Corporate Venturing, or When David and Goliath Cooperate
New international report looks at how companies can build and scale CV units
A new report looks at corporate venturing in 44 large firms, analyzing what works and what doesn’t. | Photo: iStock
Corporate venture capital, scouting missions, hackathons, excubators, venture clients, corporate incubators and accelerators ... These are just some of the models for collaboration between large companies and startups. The practice – known as corporate venturing (CV) – has been adopted by firms such as Siemens, GE, IBM, Xerox, Merck and Lucent.
Corporate venturing is on the rise. But those companies lacking CV strategies may be asking themselves where to start. How to select the most suitable mechanism for collaboration? And what sort of budget, time scale and objectives are needed?
A new report, titled Open Innovation: Building, Scaling and Consolidating Your Firm's Corporate Venturing Unit, addresses these sorts of questions. The report is based on interviews with the innovation directors of 44 large firms in the U.S. and Europe that already had a corporate venturing unit in place.

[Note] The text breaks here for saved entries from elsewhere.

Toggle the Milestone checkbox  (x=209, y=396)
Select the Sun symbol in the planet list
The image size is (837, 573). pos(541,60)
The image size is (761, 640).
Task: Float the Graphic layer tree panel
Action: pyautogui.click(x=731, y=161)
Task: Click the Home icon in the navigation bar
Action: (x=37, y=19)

"We looked at the CV initiatives of 44 large firms, and analyzed what works and what doesn’t. With all of the start-ups and CV investments out there, this study should prove helpful for those building, scaling and consolidating a CV practice," said Prof. Maria Julia Prats. The report was produced by Prats and Josemaria Siota of IESE’s Entrepreneurship and Innovation Center, together with Tommaso Canonici and Xavier Contijoch from the consultancy firm Opinno.
According to the report, companies have diverse corporate venturing instruments. Corporate incubators (designed to attract and facilitate a relationship with startups) are common, though there are differences in the intensity of use of each mechanism and in the objectives pursued depending on how mature the unit is.
During the building phase, for example, the businesses analyzed opted for relatively low-cost mechanisms that could be rolled out quickly, such as scouting missions (30%). A few years later, during the scaling phase, these mechanisms were gradually superseded by more complex options such as incubators (20%) and corporate venture capital (20%). During consolidation, accelerators played a more important role in driving forward new projects (37%).
Choosing the most appropriate mechanism or combination of mechanisms for each stage is one of the keys to success. But what are the selection criteria?
Most of the businesses interviewed relied on strategic considerations, such as the level of innovation required (36%) or the time needed to validate the mechanism (14%). Only one in five businesses (22%) prioritized return on investment.
However, businesses most commonly measured the impact of a mechanism by its short and medium-term return (40%) instead of other indicators – such as, the strategic fit of the opportunity with the business (20%), the number of potential products which could be launched to the market (20%) or the required time-to-market (12%).
The researchers warn of an inconsistency which could create problems: companies that rely excessively on financial indicators may lose potentially lucrative long-term opportunities which have an unclear short-term return.
The average time to implement each mechanism varies. Some, such as scouting missions, can be launched fairly quickly (2-6 months), while others, such as corporate venture capital or acquisitions, usually take longer (12-13 months).
In terms of costs, the budget for most mechanisms is up to €350,000, although corporate venture capital and acquisitions may entail much greater outlays.
The authors stress that managers must adopt a strategic long-term outlook and consider the objectives and culture of the business when deciding on the most suitable type of collaboration. They also need to retain the interest and commitment of the startup by offering them a clear and, in some cases, tailored value proposition.